For this exercise, write out exactly the lines of the material from the one containing "Toggle the blue" through the end, both ends included, and nothing more.

Data for analysis below:

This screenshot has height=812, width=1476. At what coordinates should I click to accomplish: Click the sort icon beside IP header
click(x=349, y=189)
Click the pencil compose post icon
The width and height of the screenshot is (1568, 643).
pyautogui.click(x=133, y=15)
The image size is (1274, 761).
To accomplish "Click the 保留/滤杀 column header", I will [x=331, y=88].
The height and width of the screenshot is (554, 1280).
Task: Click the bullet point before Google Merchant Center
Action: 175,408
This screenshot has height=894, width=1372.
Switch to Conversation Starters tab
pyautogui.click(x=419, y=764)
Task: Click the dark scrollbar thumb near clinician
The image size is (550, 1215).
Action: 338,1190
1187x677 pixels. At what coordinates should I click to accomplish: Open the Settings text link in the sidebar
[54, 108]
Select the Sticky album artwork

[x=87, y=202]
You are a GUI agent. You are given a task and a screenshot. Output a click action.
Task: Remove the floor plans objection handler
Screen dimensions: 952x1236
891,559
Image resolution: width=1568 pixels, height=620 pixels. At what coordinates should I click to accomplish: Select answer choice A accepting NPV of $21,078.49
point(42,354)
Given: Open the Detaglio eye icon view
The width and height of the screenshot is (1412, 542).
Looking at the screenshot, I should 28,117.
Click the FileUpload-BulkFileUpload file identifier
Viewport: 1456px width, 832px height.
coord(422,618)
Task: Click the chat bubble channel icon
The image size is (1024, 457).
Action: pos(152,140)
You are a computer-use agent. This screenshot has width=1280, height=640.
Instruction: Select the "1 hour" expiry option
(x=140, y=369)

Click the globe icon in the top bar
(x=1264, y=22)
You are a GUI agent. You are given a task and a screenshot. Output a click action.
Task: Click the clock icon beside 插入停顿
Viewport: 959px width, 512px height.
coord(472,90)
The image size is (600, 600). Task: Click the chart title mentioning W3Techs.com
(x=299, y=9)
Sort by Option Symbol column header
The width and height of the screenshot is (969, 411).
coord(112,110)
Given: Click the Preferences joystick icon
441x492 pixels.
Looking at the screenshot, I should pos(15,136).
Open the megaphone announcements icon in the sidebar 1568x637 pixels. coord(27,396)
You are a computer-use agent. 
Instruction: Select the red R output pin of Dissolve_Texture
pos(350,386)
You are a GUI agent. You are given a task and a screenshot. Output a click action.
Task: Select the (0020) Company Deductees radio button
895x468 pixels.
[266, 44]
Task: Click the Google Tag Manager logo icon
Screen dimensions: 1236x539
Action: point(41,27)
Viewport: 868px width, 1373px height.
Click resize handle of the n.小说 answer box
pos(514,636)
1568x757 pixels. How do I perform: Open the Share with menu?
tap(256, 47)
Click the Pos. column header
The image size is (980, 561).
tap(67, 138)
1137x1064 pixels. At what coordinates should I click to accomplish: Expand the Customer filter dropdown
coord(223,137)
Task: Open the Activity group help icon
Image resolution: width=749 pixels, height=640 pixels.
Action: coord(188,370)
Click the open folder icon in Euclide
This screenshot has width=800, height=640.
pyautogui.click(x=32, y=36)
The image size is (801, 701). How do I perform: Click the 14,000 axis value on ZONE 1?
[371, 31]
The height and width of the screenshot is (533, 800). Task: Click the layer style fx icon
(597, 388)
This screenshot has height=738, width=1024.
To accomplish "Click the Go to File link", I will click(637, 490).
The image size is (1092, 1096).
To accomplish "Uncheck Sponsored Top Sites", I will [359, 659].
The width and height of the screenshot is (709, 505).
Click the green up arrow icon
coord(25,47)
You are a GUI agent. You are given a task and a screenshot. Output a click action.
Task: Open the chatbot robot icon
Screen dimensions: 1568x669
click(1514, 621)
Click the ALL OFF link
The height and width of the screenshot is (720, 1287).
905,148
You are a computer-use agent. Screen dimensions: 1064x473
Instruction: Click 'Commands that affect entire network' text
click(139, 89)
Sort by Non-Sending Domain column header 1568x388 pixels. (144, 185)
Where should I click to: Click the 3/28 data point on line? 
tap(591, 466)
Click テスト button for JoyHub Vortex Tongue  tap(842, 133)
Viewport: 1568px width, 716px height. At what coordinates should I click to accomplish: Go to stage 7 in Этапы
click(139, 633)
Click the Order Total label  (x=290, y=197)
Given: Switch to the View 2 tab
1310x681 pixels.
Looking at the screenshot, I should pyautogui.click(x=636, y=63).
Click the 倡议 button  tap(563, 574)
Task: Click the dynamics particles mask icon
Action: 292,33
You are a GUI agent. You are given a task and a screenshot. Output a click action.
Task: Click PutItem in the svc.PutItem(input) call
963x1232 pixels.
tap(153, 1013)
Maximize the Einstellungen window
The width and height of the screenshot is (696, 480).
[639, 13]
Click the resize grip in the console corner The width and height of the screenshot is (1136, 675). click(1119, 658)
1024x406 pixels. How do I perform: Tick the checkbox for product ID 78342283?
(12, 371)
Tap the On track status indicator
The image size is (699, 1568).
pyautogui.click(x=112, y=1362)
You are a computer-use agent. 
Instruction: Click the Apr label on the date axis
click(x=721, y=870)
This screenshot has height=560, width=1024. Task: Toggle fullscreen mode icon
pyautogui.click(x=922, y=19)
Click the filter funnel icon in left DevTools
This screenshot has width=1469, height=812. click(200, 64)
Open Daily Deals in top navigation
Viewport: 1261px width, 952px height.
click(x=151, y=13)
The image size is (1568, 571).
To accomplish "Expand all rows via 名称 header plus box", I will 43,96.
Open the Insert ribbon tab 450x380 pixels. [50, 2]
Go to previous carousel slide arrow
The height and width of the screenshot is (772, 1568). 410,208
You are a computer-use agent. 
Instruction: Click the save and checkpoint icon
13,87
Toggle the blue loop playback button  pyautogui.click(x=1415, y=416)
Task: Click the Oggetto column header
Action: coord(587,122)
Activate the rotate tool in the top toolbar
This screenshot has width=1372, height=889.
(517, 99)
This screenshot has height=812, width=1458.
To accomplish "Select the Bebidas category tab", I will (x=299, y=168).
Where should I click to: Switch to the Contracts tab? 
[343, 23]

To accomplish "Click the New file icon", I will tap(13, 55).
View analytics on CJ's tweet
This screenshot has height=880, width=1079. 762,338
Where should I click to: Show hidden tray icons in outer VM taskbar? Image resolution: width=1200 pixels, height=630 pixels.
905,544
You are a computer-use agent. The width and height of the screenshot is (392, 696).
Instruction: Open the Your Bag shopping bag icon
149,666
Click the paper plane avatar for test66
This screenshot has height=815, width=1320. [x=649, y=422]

End of Data for analysis.

> The completed task:
Toggle the blue loop playback button  pyautogui.click(x=1415, y=416)
Task: Click the Oggetto column header
Action: coord(587,122)
Activate the rotate tool in the top toolbar
This screenshot has width=1372, height=889.
(517, 99)
This screenshot has height=812, width=1458.
To accomplish "Select the Bebidas category tab", I will (x=299, y=168).
Where should I click to: Switch to the Contracts tab? 
[343, 23]

To accomplish "Click the New file icon", I will tap(13, 55).
View analytics on CJ's tweet
This screenshot has height=880, width=1079. 762,338
Where should I click to: Show hidden tray icons in outer VM taskbar? Image resolution: width=1200 pixels, height=630 pixels.
905,544
You are a computer-use agent. The width and height of the screenshot is (392, 696).
Instruction: Open the Your Bag shopping bag icon
149,666
Click the paper plane avatar for test66
This screenshot has height=815, width=1320. [x=649, y=422]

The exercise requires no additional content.